Here's my little composition for the day. It's a small MP3 that I made with NoteWorthy Composer, MIDIG, Hammerhead, and GoldWave, as proof that Sketchee knows damn well what he's talking about when it comes to software. You happy yet?
I feel so much pity for my real-life self.
There's got to be a name for the emotion I'm feeling right now. One could easily say it's sadness, but there's no reason for my feeling it. Does there have to be? And I can't really tell what the emotion is stemming from either. Is it sympathy for other people who are hurt or lonely? Is it simply a sugar low? Can I feel really good while also feeling this way?

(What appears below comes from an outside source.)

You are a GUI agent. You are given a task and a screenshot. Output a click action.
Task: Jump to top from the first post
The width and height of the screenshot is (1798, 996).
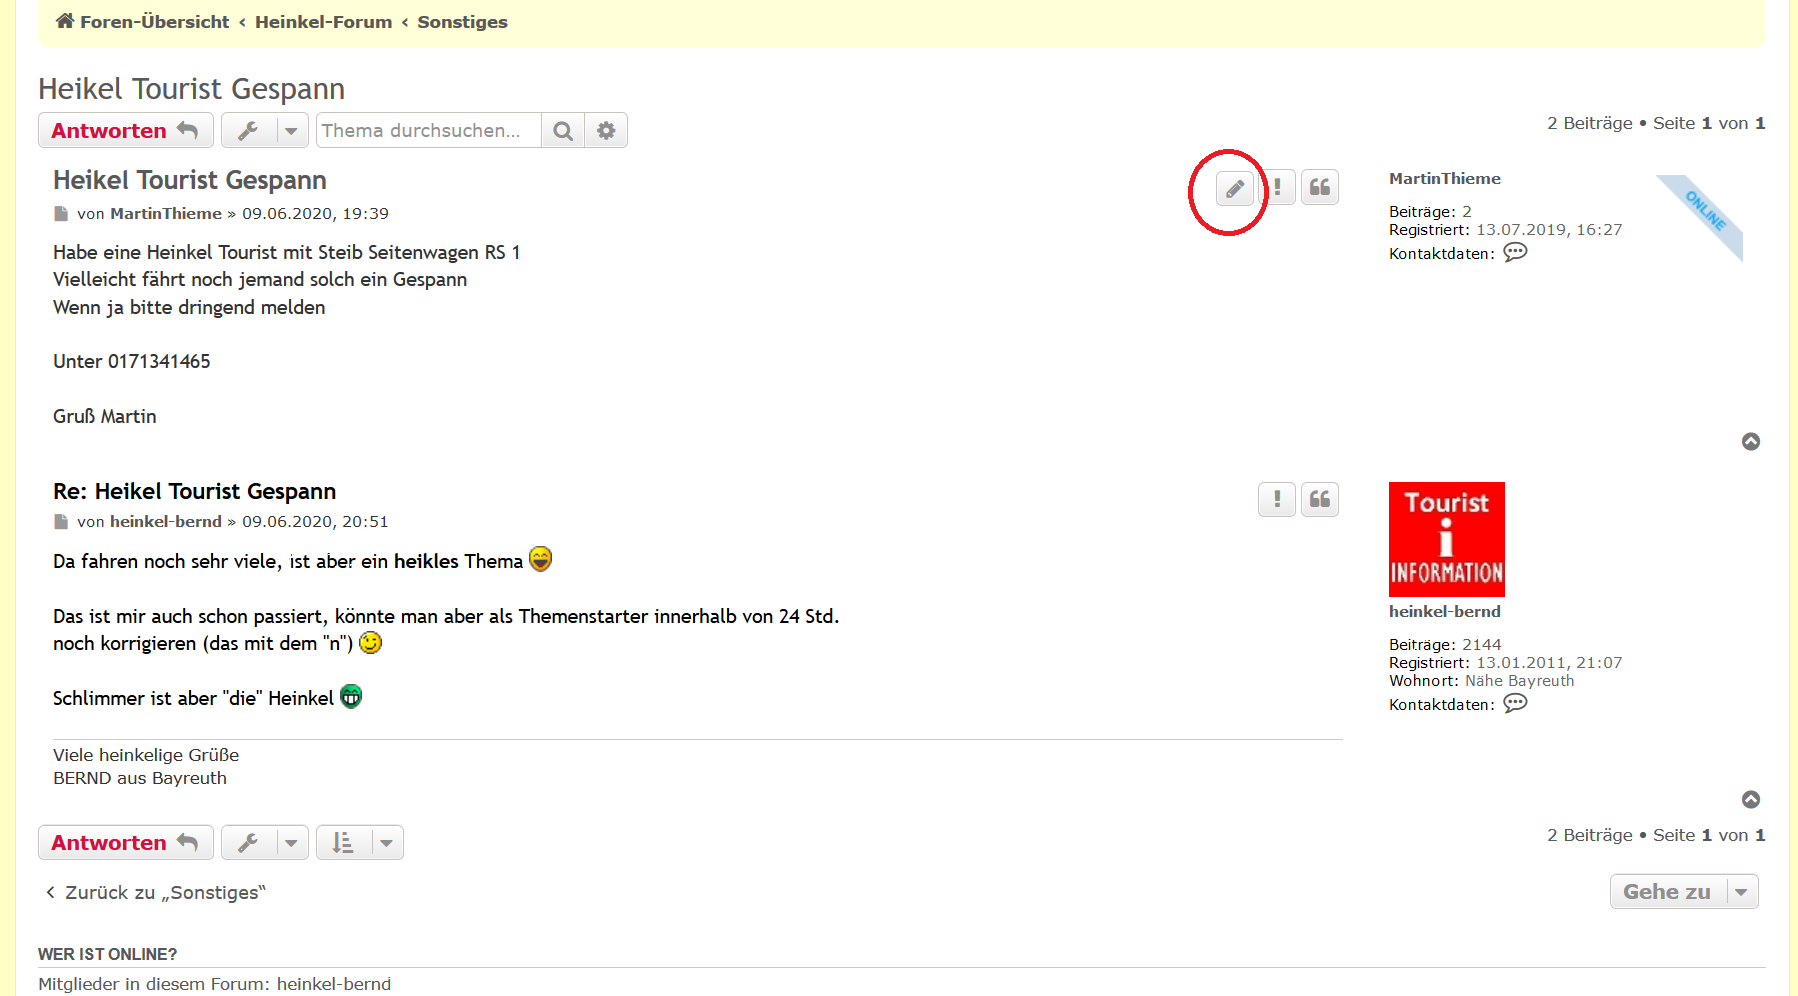[x=1750, y=441]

I have great friends, I have a great community, I have all I ever need, I have a great life. Is what I'm feeling emptiness? I despise people who whine about their emptiness, especially those who are often in the spotlight! If I'm even better off than they are, supposedly, then why is it that I feel like there's something missing?
Could it be that I feel compelled to write about my emotion because I don't want to do anything else? Am I feeling insecure, like all these things I don't need to do are putting stress on me? I feel like I need to mentally scream. I want to be fulfilled. But I don't think there's anything that can do it.
No, I don't think it's companionship either.
I've been recently feeling like beating up on myself. I keep scolding myself for doing new and different things. My mind and body are telling me that I am trying to boost my own ego by reaching out to people. I argue with myself.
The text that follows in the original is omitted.